✨ TL;DR
MS-RCGR is a new method that converts biological sequences (DNA/protein) into multi-resolution geometric images without losing information, enabling better classification through traditional ML, computer vision, or hybrid approaches. The method consistently improves performance across different analysis paradigms and achieves best results when combined with protein language models.
Biological sequence classification faces a fundamental challenge in balancing performance with interpretability. Traditional sequence encoding methods often lose information during transformation or fail to capture patterns at multiple scales.
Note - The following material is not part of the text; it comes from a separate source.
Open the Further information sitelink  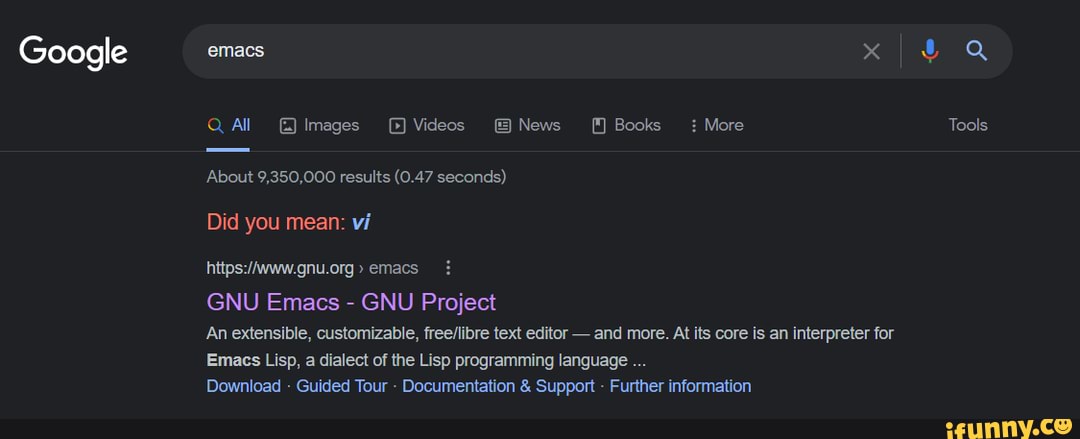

Existing approaches typically operate within a single analytical paradigm—either traditional machine learning with hand-crafted features, deep learning on raw sequences, or computer vision on sequence representations—limiting their flexibility and potentially missing complementary insights. There is a need for a unified framework that can preserve complete sequence information while enabling diverse analytical approaches and providing interpretable representations.
The paper introduces Multi-Scale Reversible Chaos Game Representation (MS-RCGR), which transforms biological sequences into multi-resolution geometric representations using rational arithmetic and hierarchical k-mer decomposition. The method generates scale-invariant features through Chaos Game Representation while guaranteeing complete reversibility, meaning the original sequence can be perfectly reconstructed from the encoding. MS-RCGR creates geometric features at multiple scales, capturing patterns from individual nucleotides to complex motif structures. The framework supports three distinct analytical paradigms: traditional machine learning using extracted geometric features from the CGR representation, computer vision models that treat CGR outputs as images, and hybrid approaches that combine protein language model embeddings (ESM2, ProtT5) with MS-RCGR features. This multi-paradigm design allows researchers to choose the most appropriate analytical approach for their specific task.